I didn’t even need a full second to formulate my reply. I simply stated, in a calm and confident voice, “I’m sorry, but I’m not going to provide you with that information.”

All eyes around the table were on me. I think someone might have groaned or coughed. There was a guttural noise coming from somewhere and I was pretty sure that it had nothing to do with the Chinese food I had eaten earlier. That would have been embarrassing.

“I don’t think you understand, I want the username and password of every account on my desk by the end of the day”. I could see the fire building in his eyes.

“Oh I fully understand that request and I’m sorry but I’m not going to provide that information.” I believe I was clear in my initial reply.

Before an explosion ensued I added on, “and I’m willing to discuss this afterwards in a private meeting if you wish.”

Contrary to folklore, that is not the day of the Huge Explosion at that job in which I resolved to find a new opportunity as soon as possible.

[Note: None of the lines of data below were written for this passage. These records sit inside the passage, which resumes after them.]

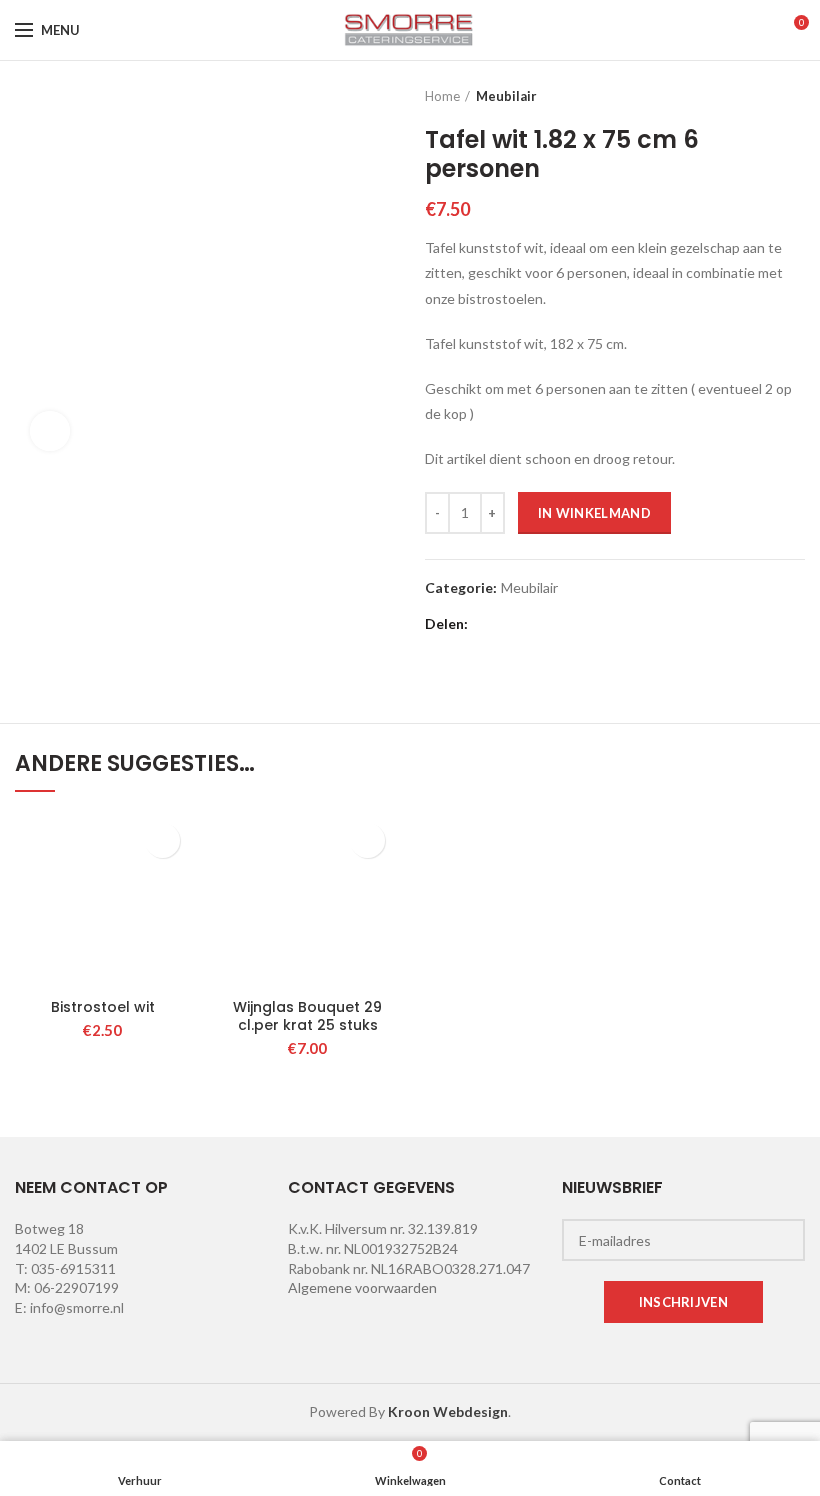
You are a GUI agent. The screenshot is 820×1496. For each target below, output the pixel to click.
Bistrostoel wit (103, 1007)
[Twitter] (513, 624)
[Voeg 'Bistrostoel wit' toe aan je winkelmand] (162, 840)
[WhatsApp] (613, 624)
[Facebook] (488, 624)
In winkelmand (594, 513)
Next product (795, 96)
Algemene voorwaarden (362, 1287)
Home (442, 96)
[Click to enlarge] (50, 431)
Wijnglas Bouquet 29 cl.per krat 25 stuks (307, 1016)
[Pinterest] (563, 624)
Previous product (755, 96)
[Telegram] (638, 624)
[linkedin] (588, 624)
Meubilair (506, 96)
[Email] (538, 624)
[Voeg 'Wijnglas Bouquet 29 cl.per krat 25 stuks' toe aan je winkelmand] (367, 840)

The discussion was heated, but once I explained my point of view, the matter was settled.

As children we are taught that we are all unique individuals and that our uniqueness should be celebrated. Some of us are more unique than others and while I believe we all have to conform to social standards in some way, I do not believe that any person, employee or situation can be controlled by some random, blanket edict. That’s just bad management. That’s just being lazy. And when I sense that is going on, I get rebellious. Very rebellious.

Now, I don’t waste my rebellion on stupid stuff. If the sign says “wet paint”, I don’t need to touch the wall to see if it’s true or not. If there are workers on the road and the speed limit is ramped down for their safety, I get that and I comply. But if there’s just a line of cones for miles with no workers in sight and the speed limit is ramped down to something idiotically slow, I might ignore that a bit, unless there’s a cop around.

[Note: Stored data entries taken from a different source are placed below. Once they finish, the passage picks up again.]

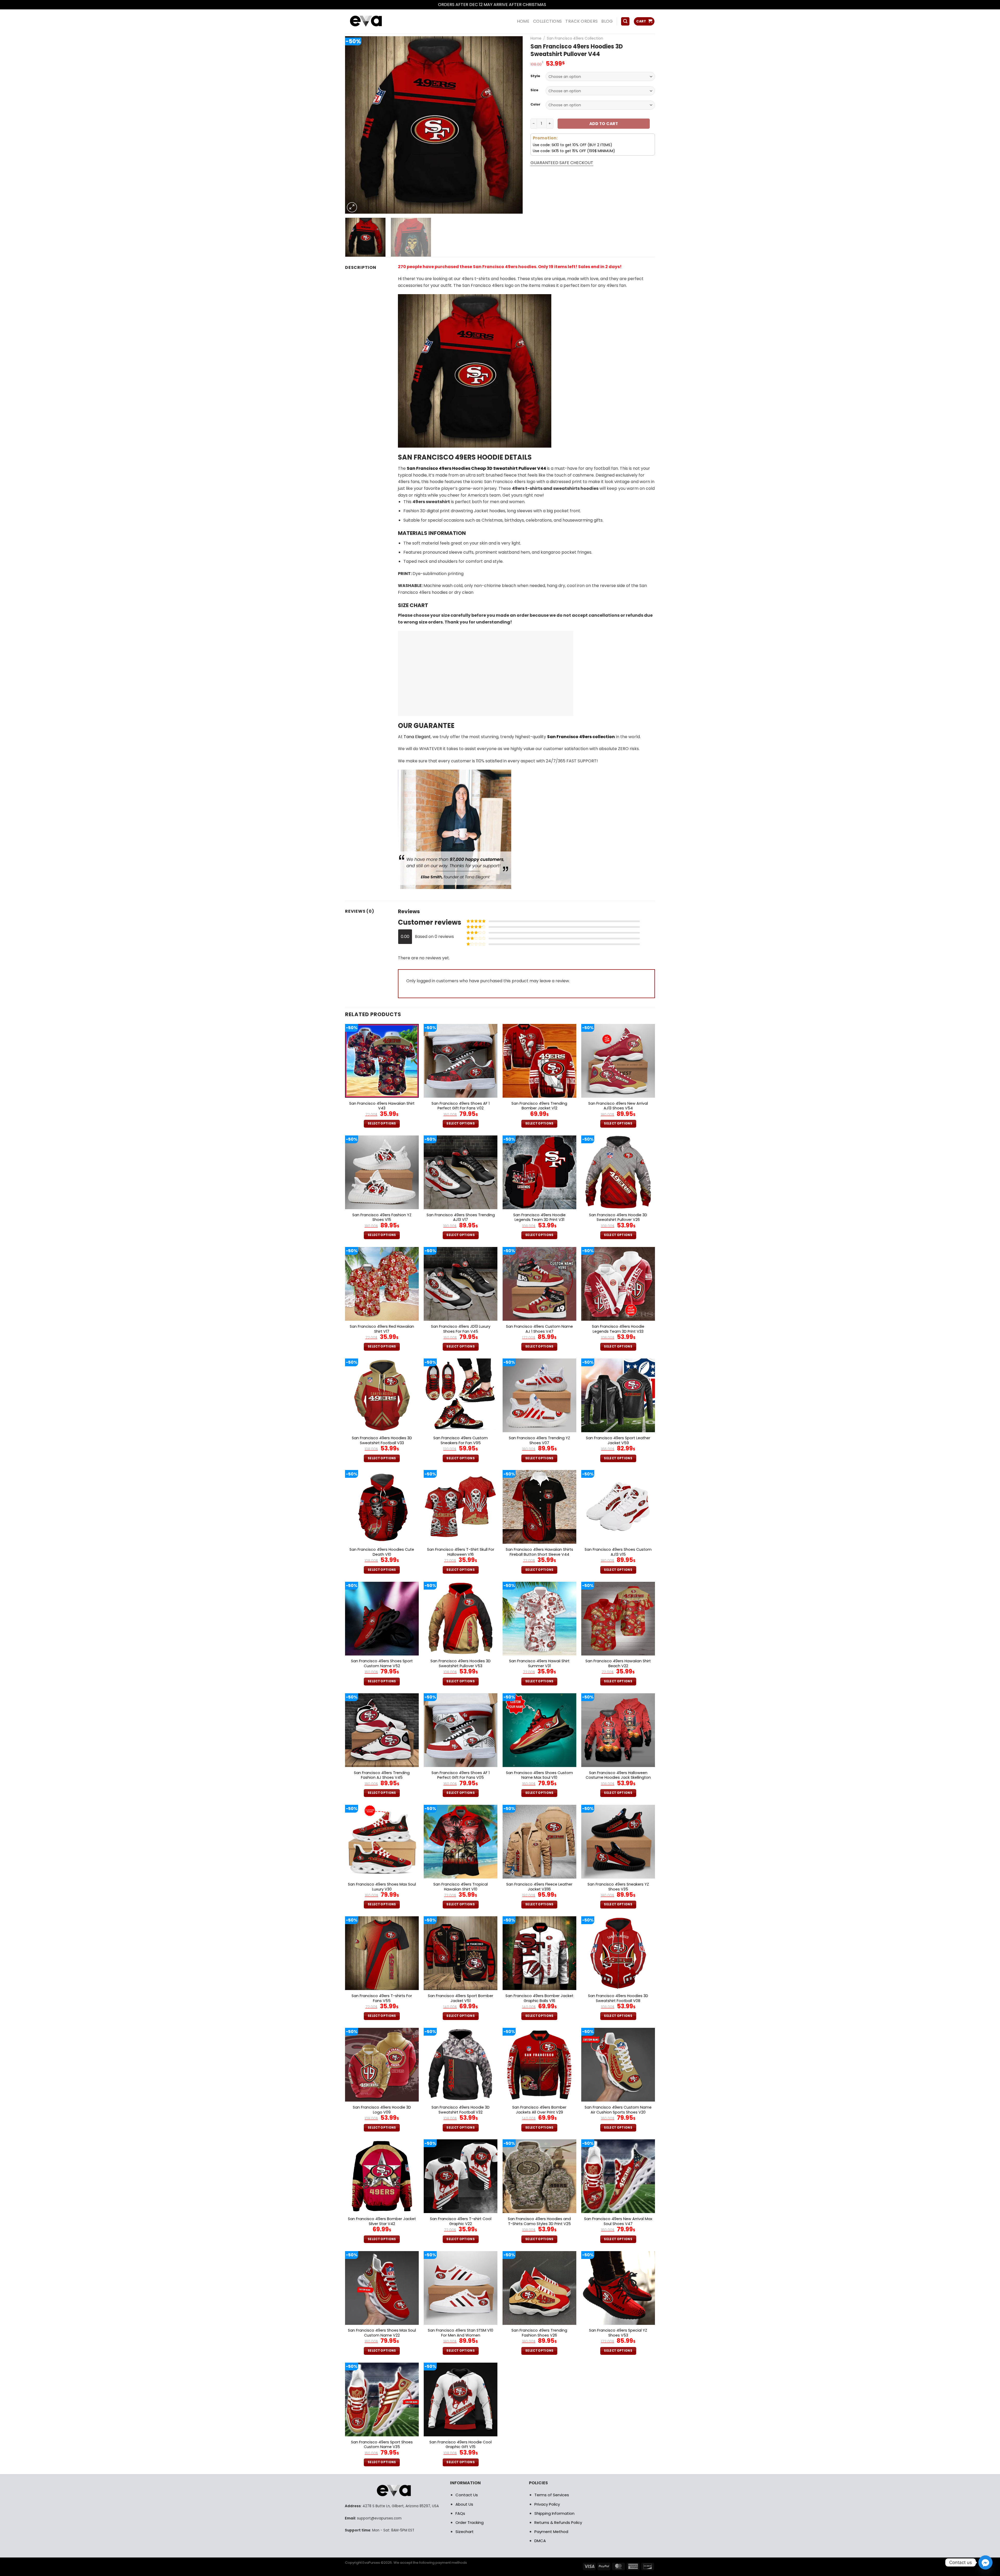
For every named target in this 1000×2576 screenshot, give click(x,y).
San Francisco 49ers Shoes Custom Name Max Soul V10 (539, 1775)
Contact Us (466, 2495)
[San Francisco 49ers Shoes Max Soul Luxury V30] (382, 1842)
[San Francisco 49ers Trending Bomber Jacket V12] (539, 1061)
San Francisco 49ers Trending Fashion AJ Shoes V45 (382, 1775)
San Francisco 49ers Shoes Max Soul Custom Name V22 (382, 2333)
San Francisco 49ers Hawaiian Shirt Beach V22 (618, 1663)
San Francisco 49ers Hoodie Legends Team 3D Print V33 (618, 1329)
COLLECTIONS (547, 21)
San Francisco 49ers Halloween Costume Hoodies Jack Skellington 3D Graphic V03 (618, 1777)
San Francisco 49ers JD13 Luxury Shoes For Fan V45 (460, 1329)
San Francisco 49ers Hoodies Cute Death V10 (381, 1552)
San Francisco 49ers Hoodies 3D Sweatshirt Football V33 (382, 1440)
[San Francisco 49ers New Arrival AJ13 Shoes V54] (618, 1061)
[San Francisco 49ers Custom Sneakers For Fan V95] (460, 1395)
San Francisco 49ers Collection (575, 38)
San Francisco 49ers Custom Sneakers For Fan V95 (460, 1440)
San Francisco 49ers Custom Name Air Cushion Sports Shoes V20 (618, 2110)
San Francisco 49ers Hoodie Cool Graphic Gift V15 (460, 2444)
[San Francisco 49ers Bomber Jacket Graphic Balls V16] (539, 1953)
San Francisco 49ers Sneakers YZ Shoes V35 (618, 1887)
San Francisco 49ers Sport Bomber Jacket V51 (460, 1998)
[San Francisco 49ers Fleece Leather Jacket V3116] (539, 1842)
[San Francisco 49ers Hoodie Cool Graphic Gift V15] (460, 2399)
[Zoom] (352, 207)
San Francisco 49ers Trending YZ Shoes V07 (539, 1440)
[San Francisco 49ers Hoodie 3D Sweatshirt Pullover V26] (618, 1172)
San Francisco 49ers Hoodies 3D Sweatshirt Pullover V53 (460, 1663)
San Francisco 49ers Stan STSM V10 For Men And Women (460, 2333)
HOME (523, 21)
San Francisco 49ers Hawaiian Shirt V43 (382, 1106)
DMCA (540, 2540)
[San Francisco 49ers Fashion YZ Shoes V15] (382, 1172)
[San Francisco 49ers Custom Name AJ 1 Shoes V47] (539, 1284)
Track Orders (581, 21)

In order for us to thrive in our jobs and be as beneficial as possible to our employer, I think it’s important that management try to highlight the positive traits in their employees within an established realm of guidelines. This may occasionally require some thought and this will probably result in some being treated differently than others. It could also make for some uncomfortable discussions as to why Person A can do one thing but Person B can’t really do that. Making blanket requests (“I want to access to everyone’s computer because I think only Joe Perv is looking at inappropriate stuff”) is not the way to go and when I see this sort of thing is when my rebellious streak really kicks in.

Some might find it hard to believe that one who strives to always be at the top of his game and the star player on the team would have a rebellious side to him. Maybe I just have an issue with authority. Whatever the reason, I know that who am I is what provides the fuel that fires me up to do what I strive do in the first place.